Muscles act in antagonistic pairs against an incompressible skeleton to create movement. This can be automatic as part of a reflex response or controlled by conscious though. Below is the ultrastructure of a myofibril:
Muscle fibres are made up of millions of myofibrils which collectively bring about the force to cause movement. Myofibrils are made up of fused cells that share nuclei and cytoplasm, known as sarcoplasm, and there is a high number of mitochondria. Myofibril are make up of two key types of protein, myosin and actin, that form a sarcomere.
Sliding Filament Theory
When an action potential reaches a muscle, it stimulates a response. Calcium ions enter and cause the protein tropomyosin, that block binding sites for the myosin head of the actin, to move and uncover the binding sites. Whilst ADP is attached to the myosin head, it can bind to the binding site on the actin to form a cross-bridge. The angle created in this cross-bridge creates tension and as a result the actin filament is pulled and slides along the myosin. In doing so the ADP molecules is released. An ATP molecule can then bind to the myosin head and causes it to change shape slightly and as a result it detaches from the actin. Within the sarcoplasm there is the enzyme ATPase, which is activated by the calcium ions, to hydrolyse the ATP on the myosin head into ADP and releases enough energy for the myosin head to return to its original position. This entire process repeats continually whilst the calcium ions remain high, and therefore whilst the muscle remains stimulated by the nervous system.
Active muscles therefore require a high concentration of ATP. In times when aerobic respiration cannot create enough ATP to meet this demand, anaerobic respiration. The chemical phosphocreatine, which is stored in muscles, assists this by providing phosphate to regenerate ATP from ADP.

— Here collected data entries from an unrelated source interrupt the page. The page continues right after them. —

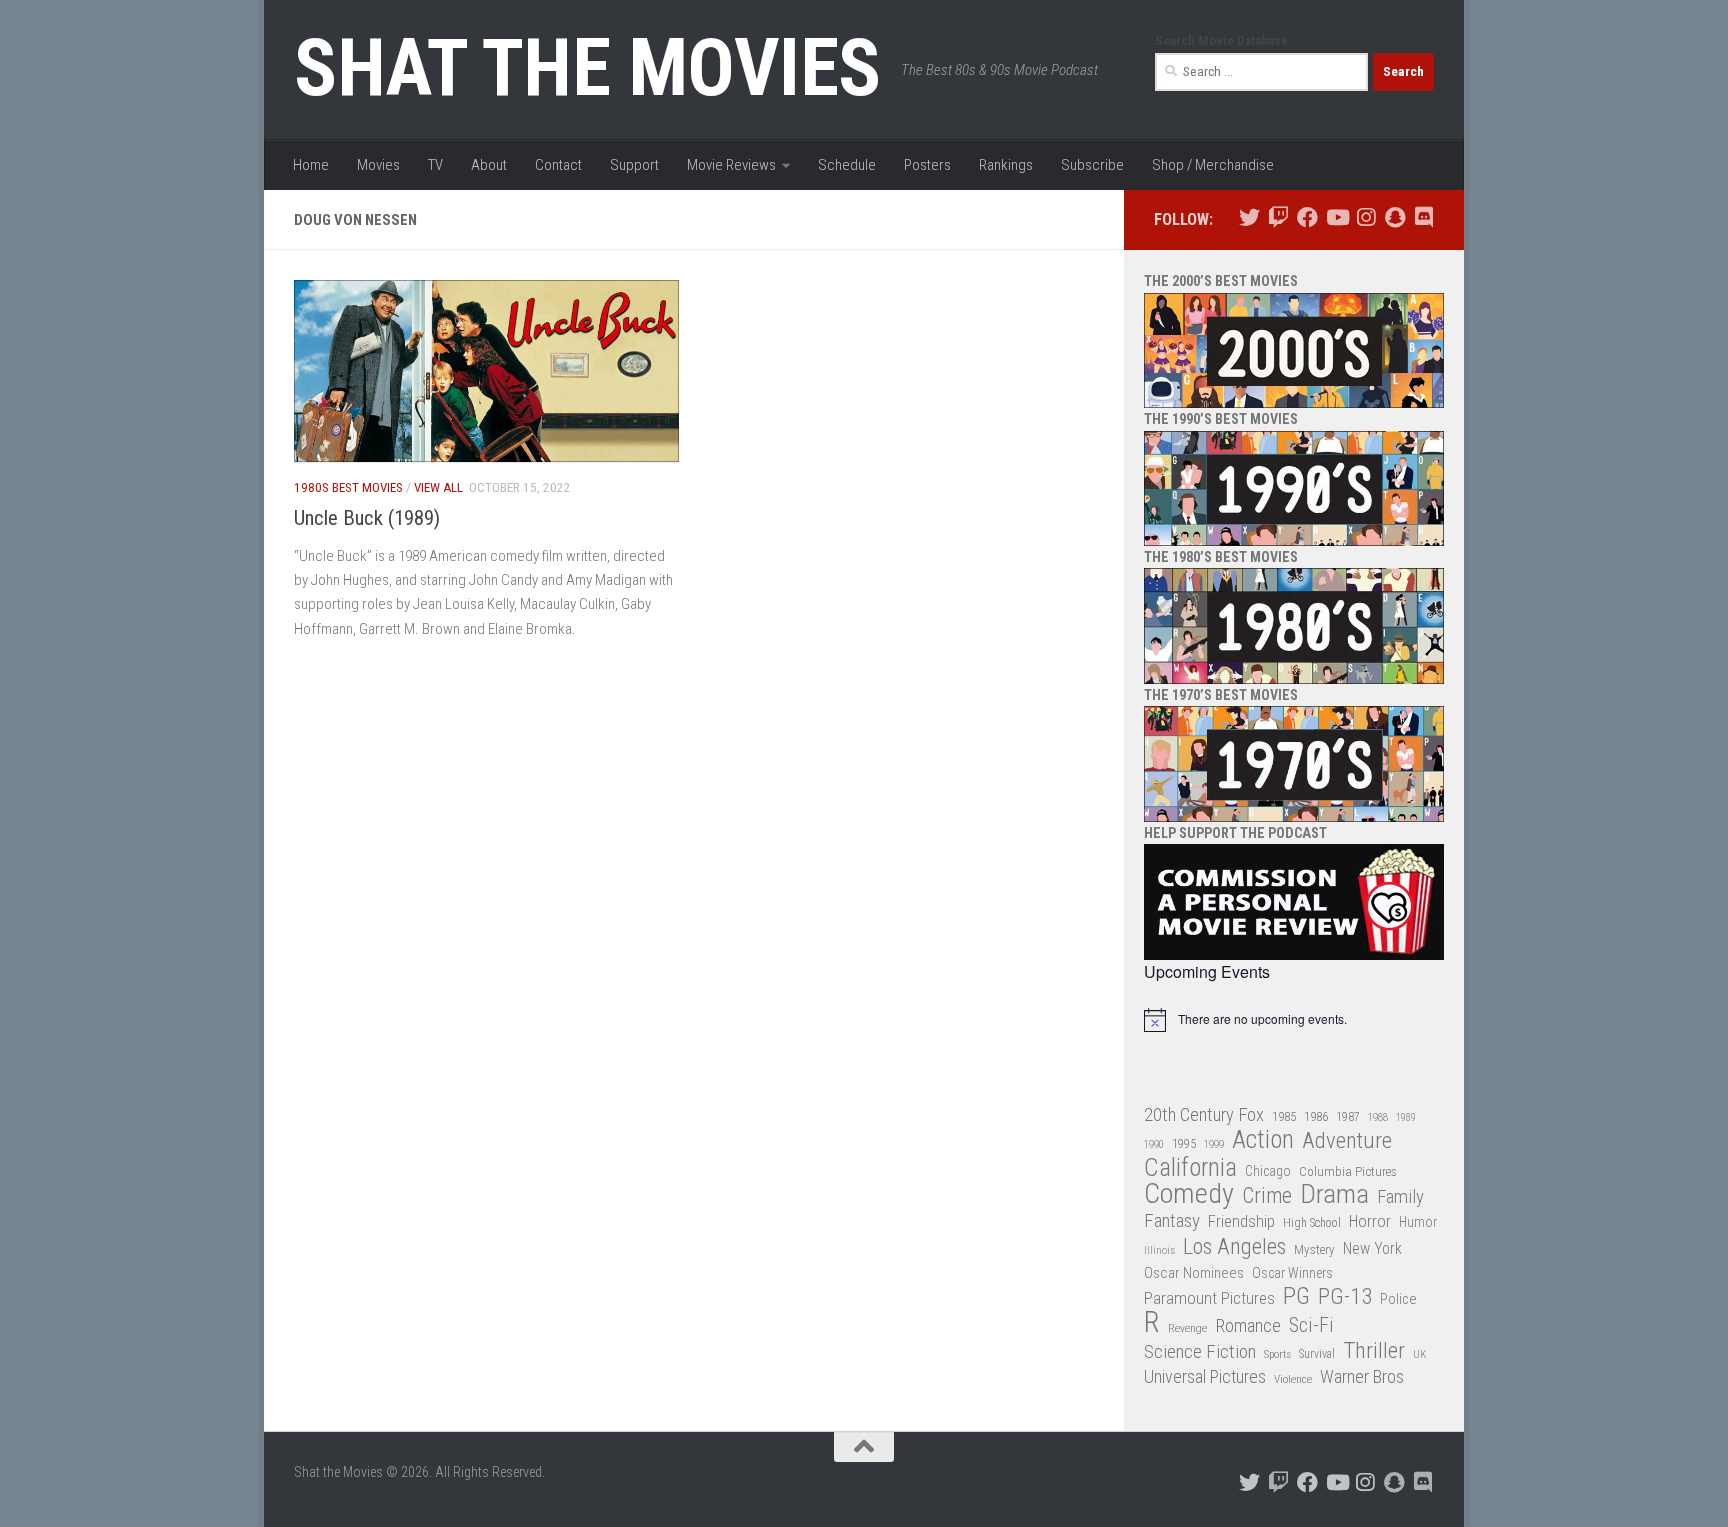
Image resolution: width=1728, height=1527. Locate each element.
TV (435, 165)
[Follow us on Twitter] (1249, 217)
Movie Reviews (731, 165)
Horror (1370, 1221)
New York (1372, 1248)
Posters (927, 165)
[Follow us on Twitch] (1278, 217)
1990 (1154, 1144)
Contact (558, 165)
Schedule (847, 165)
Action (1263, 1140)
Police (1398, 1299)
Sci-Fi (1311, 1326)
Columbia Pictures (1348, 1171)
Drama (1334, 1194)
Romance (1248, 1325)
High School (1312, 1223)
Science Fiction (1200, 1352)
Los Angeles (1234, 1246)
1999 (1214, 1144)
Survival (1317, 1354)
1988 (1378, 1117)
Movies (378, 165)
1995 (1184, 1144)
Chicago (1268, 1171)
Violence (1293, 1379)
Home (311, 165)
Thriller (1374, 1351)
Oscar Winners (1292, 1273)
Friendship (1241, 1221)
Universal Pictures (1205, 1376)
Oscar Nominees (1194, 1273)
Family (1400, 1197)
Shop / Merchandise (1213, 165)
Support (634, 165)
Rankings (1006, 165)
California (1190, 1168)
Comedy (1189, 1194)
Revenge (1187, 1328)
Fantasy (1172, 1221)
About (489, 165)
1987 (1348, 1117)
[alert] (1294, 1020)
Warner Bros (1362, 1377)
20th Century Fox (1204, 1114)
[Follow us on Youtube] (1336, 217)
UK (1419, 1354)
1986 (1316, 1116)
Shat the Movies (587, 68)
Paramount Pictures (1209, 1298)
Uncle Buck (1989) (367, 518)
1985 (1284, 1116)
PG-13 (1345, 1297)
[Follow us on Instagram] (1365, 217)
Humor (1418, 1222)
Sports (1277, 1354)
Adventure (1347, 1141)
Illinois (1159, 1250)
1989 (1406, 1117)
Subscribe (1092, 165)
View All (438, 487)
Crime (1267, 1196)
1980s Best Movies (348, 487)
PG (1296, 1296)
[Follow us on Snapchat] (1394, 217)
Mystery (1314, 1249)
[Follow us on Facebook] (1307, 217)
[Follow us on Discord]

Slow & Fast Skeletal Muscle Fibres
|Slow-twitch fibres||Fast-twitch fibres|
|Structure||Contains a large store of myoglobin, a rich blood supply and many mitochondria.||Thicker and more myosin filaments, a large store of glycogen, a store of phosphocreatine to help make ATP from ADP and a high concentration of enzymes involved in anaerobic respiration.|
|General properties||Contract slower and can respire aerobically for longer periods of time due to the rich blood supply and myoglobin oxygen store. These muscles are adapted for endurance work, like marathons.||Contract faster to provide short burst of powerful contraction. These are adapted for intense exercise, such as sprinting or weight-lifting.|
- What is the main growth factor in plants?

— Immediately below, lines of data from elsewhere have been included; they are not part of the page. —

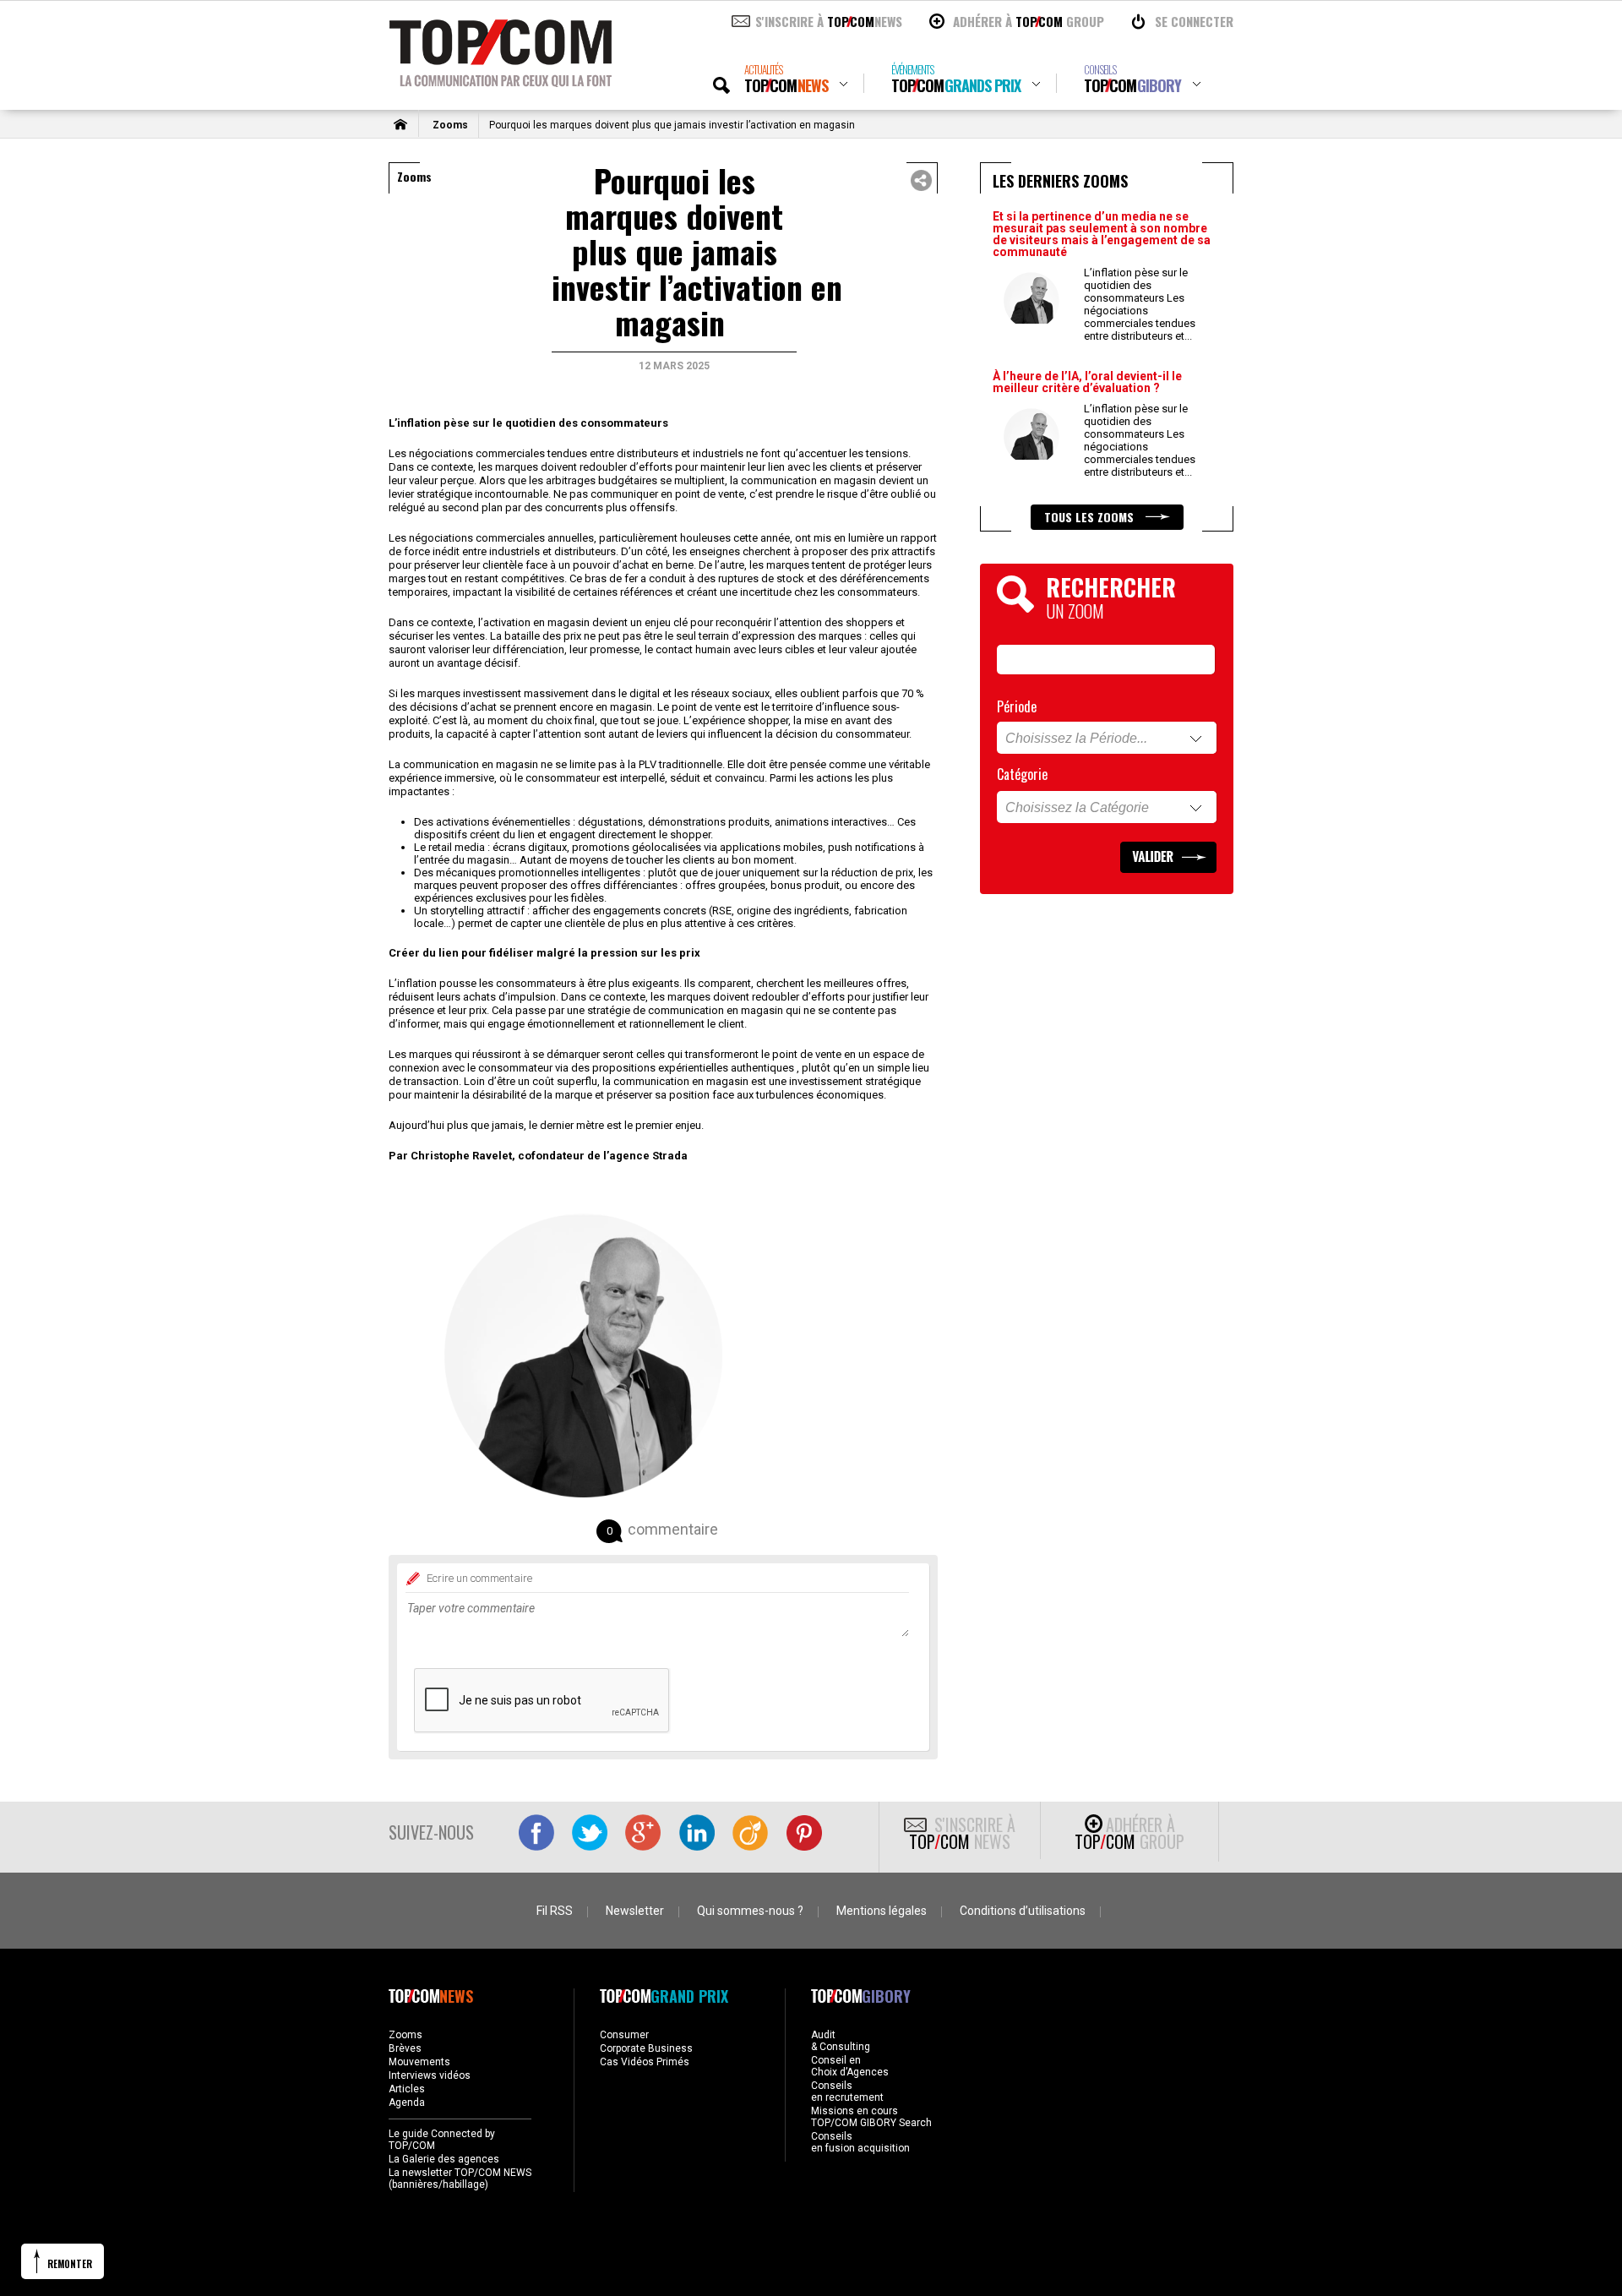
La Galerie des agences (444, 2159)
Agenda (407, 2102)
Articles (407, 2089)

- What is the name for the type of response when organisms move in one direction towards or away from a stimulus?
- What is the name of the response when an organisms rate and direction of movement changes in response to a stimulus.
- What are the names of the two key proteins that make up muscle fibres?
- Your answer should include: Actin / myosin
- Which ions are released into the sarcomere is response to an action potential?
- Your answer should include: calcium / ions
- Which part of a simple reflex detects a stimulus?